At T2, there were multiple DEGs between VAX and NOVAX (n=26) and BRD vs NO BRD (n=12). At T3, there were multiple DEGs between VAX and NOVAX (n=47) and BRD vs NO BRD (n=10). At T4, there were multiple DEGs between VAX and NOVAX (n=32) and BRD vs NO BRD (n=51). Overtime, VAX cattle had increased gene expression related to cellular response to stress, neutrophil degranulation, and antigen processing and presentation compared to NOVAX cattle. Cattle diagnosed with BRD later in the backgrounding phase had increased gene expression for pathways related to oxygenation, cellular metabolism, and cytokine signaling compared to cattle which would go on to remain healthy during backgrounding.

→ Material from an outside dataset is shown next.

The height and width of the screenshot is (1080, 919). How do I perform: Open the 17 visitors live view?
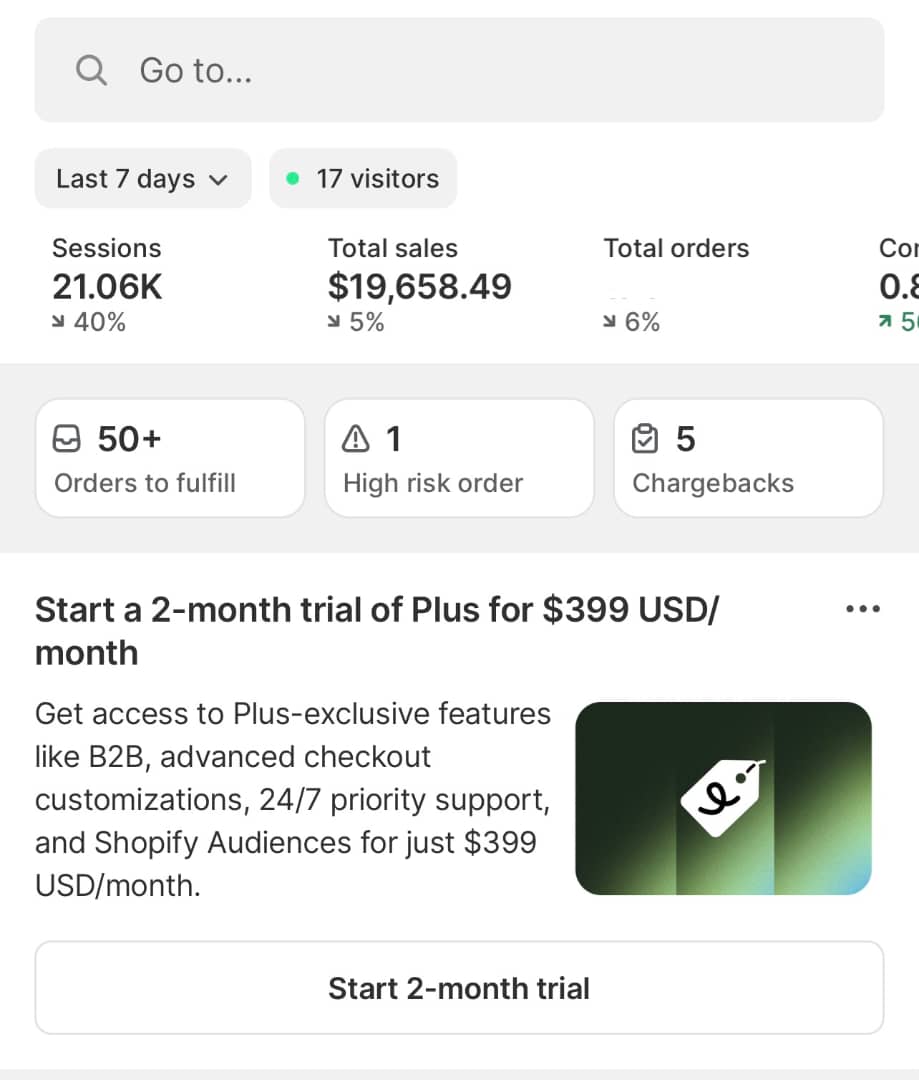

Time was evaluated by comparing timepoints and blocking for the effects of VAX and BRD, resulting in 10,397 DEGs across all timepoints. These DEGs enriched for pathways related to the innate and adaptive immune system and interleukin signaling.

Significance:

This project evaluates the relationship between respiratory vaccination in the early life of beef cattle and long-term health outcomes through state-of-the-art molecular approaches. This first-of-its-kind study identified immune and metabolic genomic mechanisms that may influence health and performance outcomes of cattle in similar production systems. These findings provide a foundation for future research in developing disease-predictive assays and targeted management approaches in commercial beef cattle operations.